Federal agents block people protesting an ICE immigration raid at a nearby licensed cannabis farm on July 10, 2025 near Camarillo, California.

Why ICE’s Verified Bluesky Account Is Now Among the Platform’s Most Blocked

ICE (U.S. Immigration and Customs Enforcement) has quickly become one of the most-blocked profiles on Bluesky, climbing to the No. 3 spot after receiving official verification on Friday, according to data compiled by independent tracking tools. The reaction from many Bluesky users has been swift and intense, with calls spreading across the platform urging people to block the account directly or to subscribe to block lists designed to automatically filter out official U.S. government accounts.

Those block lists didn’t appear out of nowhere. They gained traction after the White House and multiple federal agencies joined Bluesky last October during the Trump administration, using the platform to post messages that blamed Democrats for a government shutdown. The wave of sign-ups reportedly included the White House along with agencies tied to Homeland Security, Commerce, Transportation, the Interior, Health and Human Services, State, and Defense. That moment helped turn the White House into one of Bluesky’s most-blocked accounts almost overnight.

Tracking statistics still reflect that backlash today. The White House reportedly holds the No. 2 most-blocked position, sitting just behind Vice President J.D. Vance. Meanwhile, with the ICE account rising fast, one tracker indicates it’s already more than 60% of the way toward becoming the single most-blocked account on the platform.
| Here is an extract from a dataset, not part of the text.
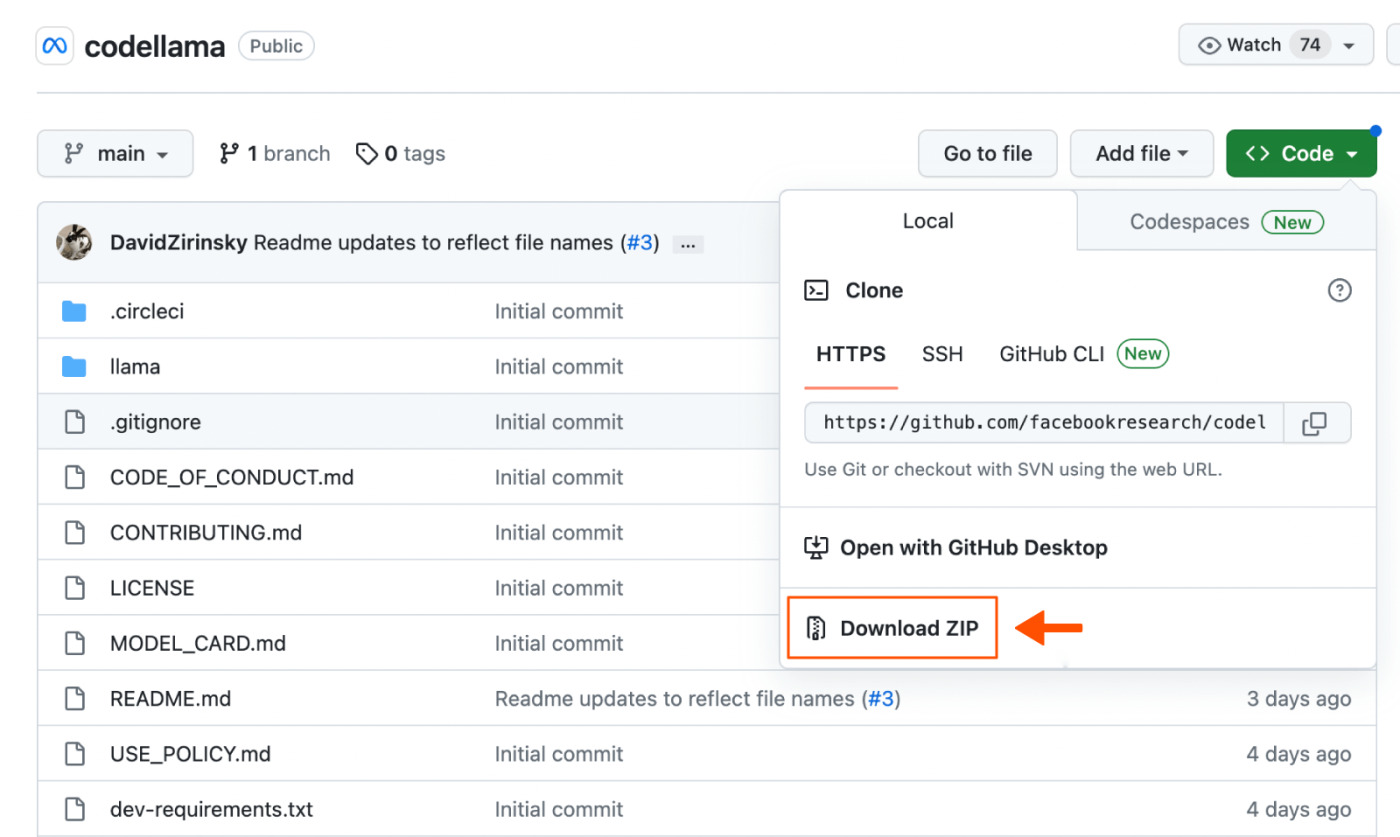
Task: Open the Add file dropdown
Action: pos(1141,153)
Notably, ICE wasn’t part of that initial government push in October. A join-date tracker indicates the handle @icegov.bsky.social arrived later, on November 26, 2025. Even then, it wasn’t immediately verified. The account only received a verification checkmark a few days ago, based on a separate independently run verification tracker—fueling speculation about whether Bluesky lacked enough information to verify sooner, didn’t notice the account (which many users doubt), or debated internally how to handle such a politically divisive presence. Bluesky has not publicly responded to requests for comment on the matter.

ICE is hardly new to social media. The agency maintains a broad presence across major platforms such as X, Instagram, Facebook, YouTube, and LinkedIn, and its accounts are typically verified where verification systems exist (with YouTube noted as an exception).

For critics, the bigger issue isn’t just that ICE has an account—it’s what Bluesky’s decision to host and verify it signals about the platform’s direction. To many, Bluesky originally felt closer to the values associated with the “open social web,” where communities have stronger tools to control amplification and set boundaries. Verification, especially for controversial government entities, can be interpreted as institutional acceptance and increased legitimacy—exactly the opposite of what some users want their social spaces to provide.

The disagreement also highlights a widening cultural and technical divide between different decentralized social ecosystems. The fediverse, a network of independent yet interconnected platforms, includes services like Mastodon, Pixelfed, PeerTube, Flipboard, and partially connected services like Instagram Threads. Government agencies aren’t currently established on Mastodon, and one practical reason may be the level of control local communities have: individual server operators can block accounts or even refuse to interoperate with entire servers, sharply limiting reach. A government agency could still run its own server, but if other communities choose not to connect with it, its visibility across the network would be dramatically reduced.

The tension became even more visible after Mastodon founder Eugen Rochko, who stepped down as CEO in November citing burnout, posted an anti-ICE message and argued that “Abolish ICE” doesn’t go nearly far enough. The next day, he announced he was opting his account out of the bridge connecting Mastodon with Bluesky.

That bridge—part of broader “bridging” technology meant to connect decentralized networks even when they rely on different protocols—has been a flashpoint for debate. Bluesky runs on the AT Protocol, while much of the fediverse relies on ActivityPub, and bridging efforts aim to let users interact across systems. At the same time, bridging raises hard questions about moderation, governance, and whether communities should be forced into contact with accounts they’ve intentionally tried to keep out. Coincidentally, the same day Rochko opted out, bridging tools introduced a way to add domain block lists to bridged accounts, which could give fediverse users more leverage to block government agencies posting from Bluesky.

When asked, Rochko would not confirm whether the verified ICE account influenced his decision, describing the move as personal. Still, the timing underlines the broader reality: decentralized social networks may share similar ideals on paper, but they often clash in practice—especially when controversial institutions enter the conversation and the tools for community control differ from one network to another.

For now, Bluesky users appear to be making their stance clear in the most Bluesky way possible: by blocking, sharing block lists, and pushing the platform’s moderation and identity systems into the spotlight.